Of course. This is how I did it:
1. Get the EPEL package (epel-release-5-3.noarch.rpm) and install it for quick access to EPEL repo.
2. Install gamin-python, with dependencies (gamin itself, etc.).
3. Install shorewall from EPEL (better support for iptables then iptables command line itself).
4. Configure shorewall (enabled: yes, accept from outside only ssh/pop/smtp/imap, check the files).
5. Install fail2ban from EPEL.
6. Configure fail2ban to listen to 4 sources in 3 log files (one of which is Roundcube, but you need to patch it to work).

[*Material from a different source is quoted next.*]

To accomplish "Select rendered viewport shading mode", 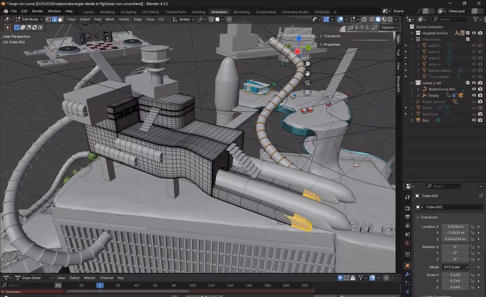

I will attach the config files in the zip.
What's in the zip:
/shorewall - should go in /etc/shorewall; mostly as in docs, but I added zone "loop" for loopback, ACCEPT ALL;
Allow only what's needed for incoming (LDAP is commented out cause I don't use it), everything else DROP
For outgoing, accept all.
/fail2ban - should go in /etc/fail2ban, in corresponding dirs
For the filter for postfix (from /var/log/maillog), I modifies the syntax to only ban in case of 5xx codes, *NOT* 4xx, otherwise I will accidentally ban everyone because of greylisting and other temporary errors
For SASL I modified the syntax, the original one didn't work with iRedOS.
The syntax for SSHD is the same, but I include it because I modified the Jail.
The syntax for Roundcube is made by me, but caution: it won't work without this patch to roundcube 0.3-stable.